Of course, all went very well that day, and for all these years since. But that day ranks up there with one of the most difficult things I've ever done. Here are some tips for those of you facing that fateful day:
Ease Into It Slowly
You and your baby will adjust more smoothly if you plan to be away for progressively longer periods of time. Start out slow: figure out the least amount of time that you'll be able to handle being away, even if it's just for a few minutes. Arrange to have the sitter come anyway, and explain to her that you'll be coming and going as you all adjust to the new arrangements.
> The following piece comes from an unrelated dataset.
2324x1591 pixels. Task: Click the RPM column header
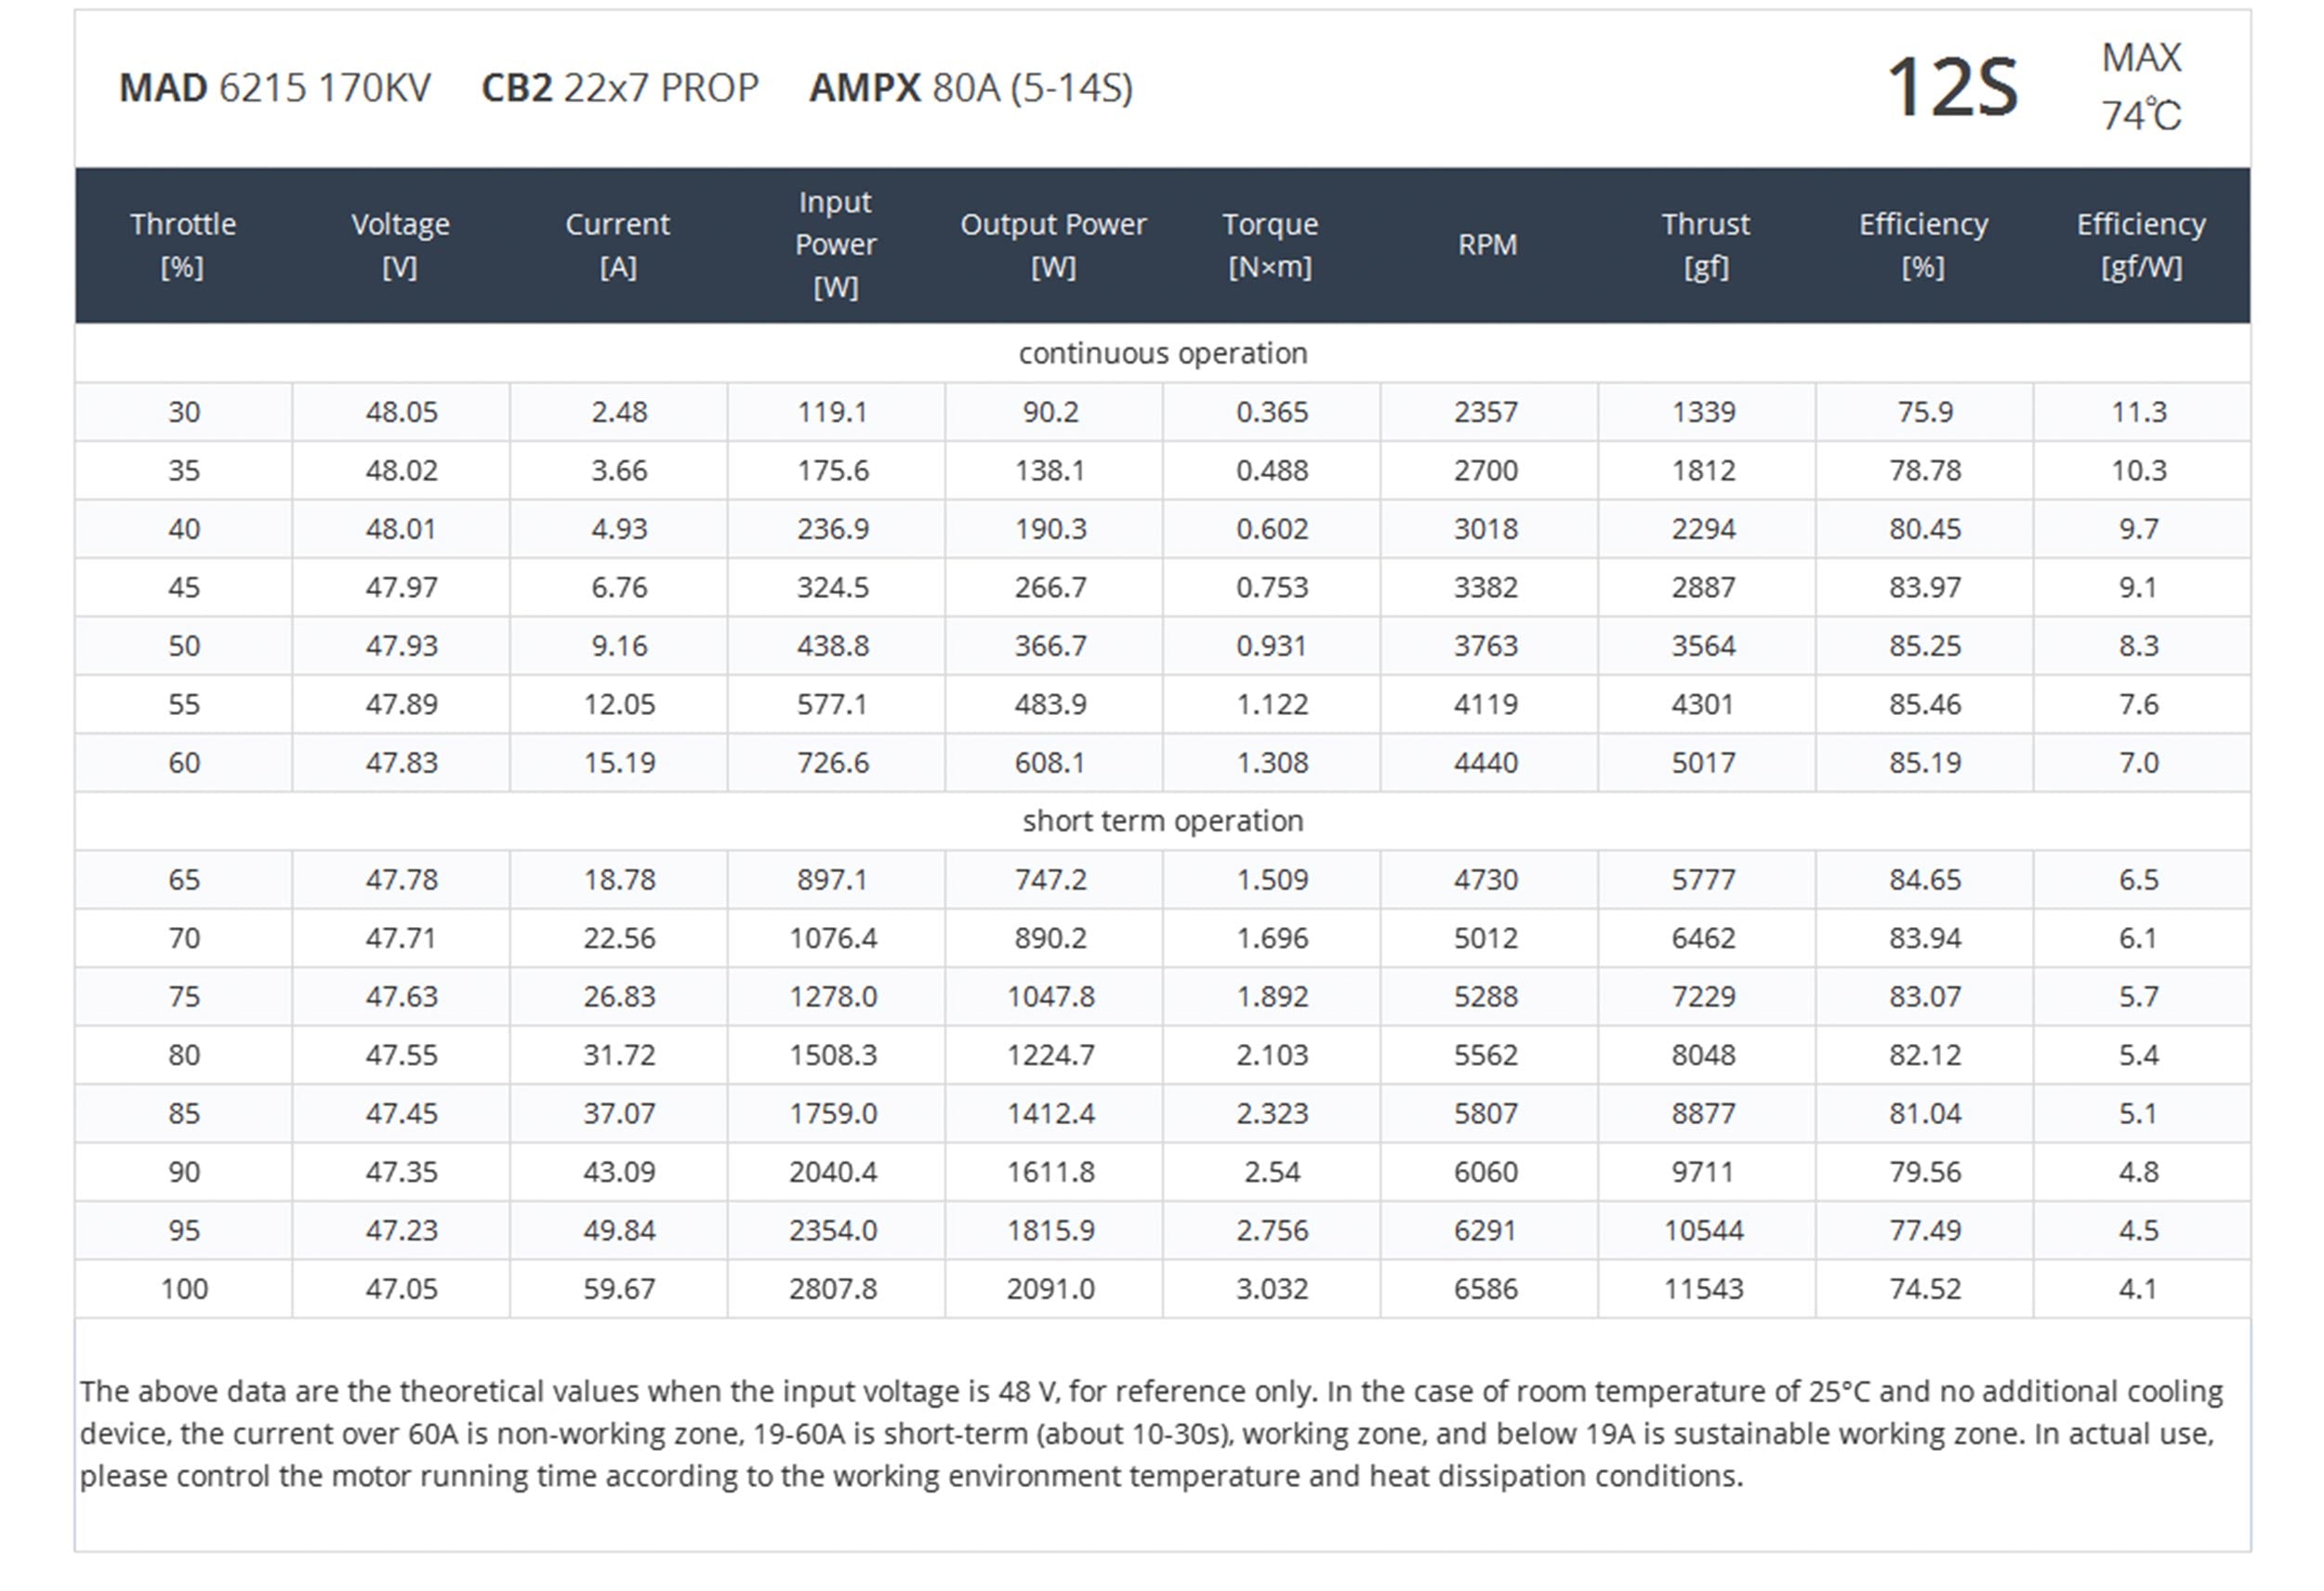point(1487,245)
Or if you're leaving her at daycare, work out a "transition" time with the teacher so that you can come and hang out for awhile at drop-off and pick-up times, helping your baby (and you) to adjust. Eventually build up to the length of time you'll usually be away. For some, this may take days -- or weeks. That's OK.
It May Be Harder For You Than It Will Be For Your Baby
Regardless of baby's age, talk to her about your plans to leave in advance. Even if she doesn't understand your words, the tone of your message will sink in. It will also be therapeutic for you to talk about it. Up until about 5 or 6 months, your baby will be pretty cool with you being away for awhile. Older babies and toddlers will need more "practicing" in advance, but for most, their protests will only last a few minutes at most after you leave. A good sitter will have a plan to distract her quickly after you've gone. Have the sitter call you when the baby calms down -- you'll feel much better.
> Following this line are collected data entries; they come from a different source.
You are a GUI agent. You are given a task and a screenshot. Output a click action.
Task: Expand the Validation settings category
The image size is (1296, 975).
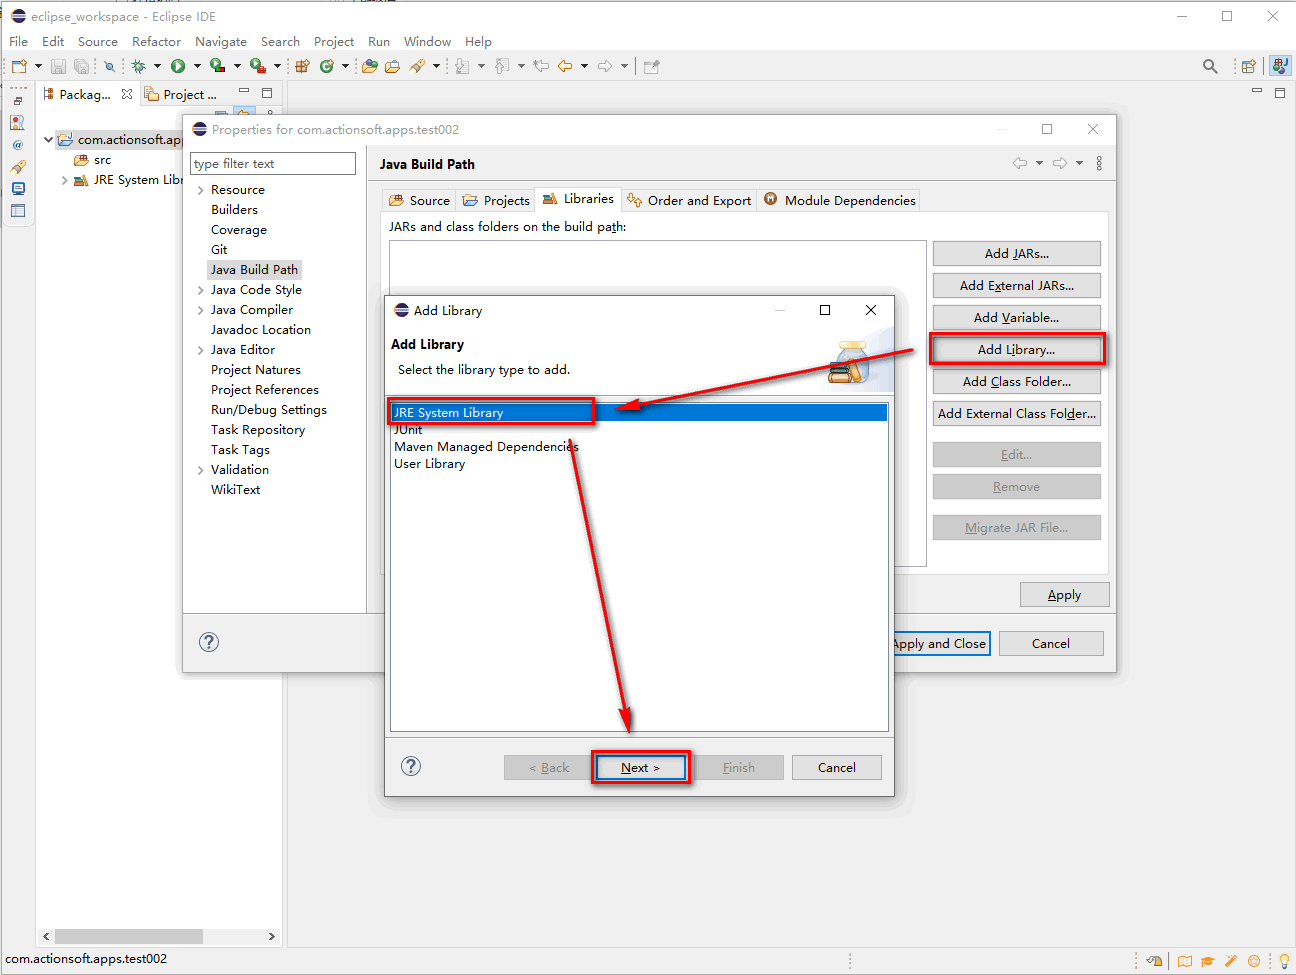[200, 469]
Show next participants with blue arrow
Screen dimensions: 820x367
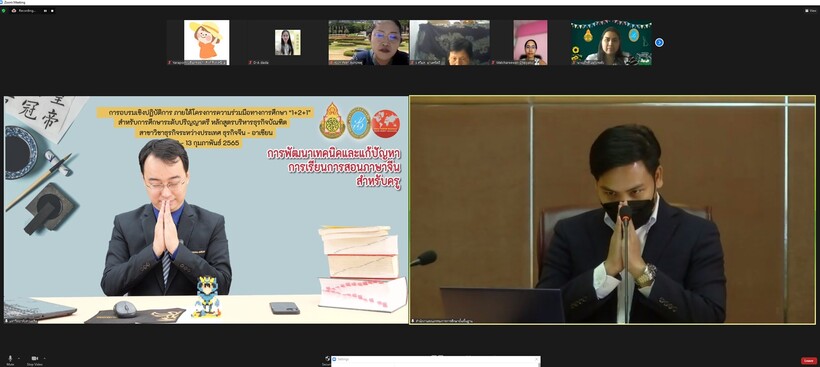coord(659,42)
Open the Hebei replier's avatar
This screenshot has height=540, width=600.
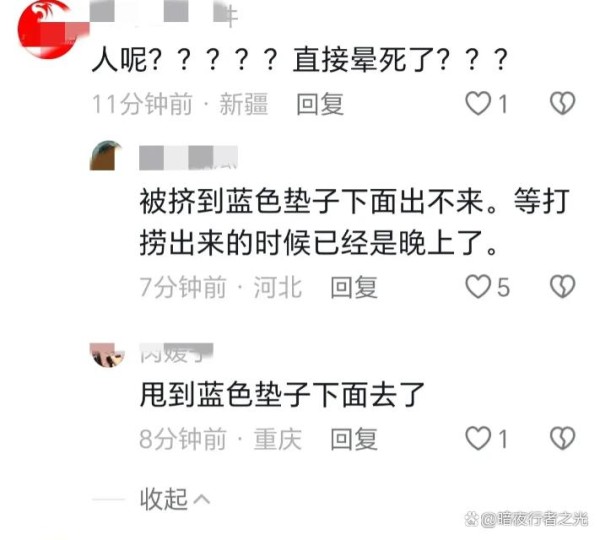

Know That You'll Feel Like A Part Of Your Body Is Being Removed
You're supposed to feel that way -- Mother Nature makes sure of that. Know it in advance and make plans to deal with the feelings: Call an understanding friend after you leave, and make plans for a fun thing you haven't been able to do because of the baby. But don't let the feelings keep you from getting the sitter in the first place.
Each Time It Will Get Easier
As long as your sitter is good, you'll feel better and better each time you leave. And then you'll start to feel a developing sense of relief and gratitude that you don't have to do it all yourself. You have help now! HOORAY!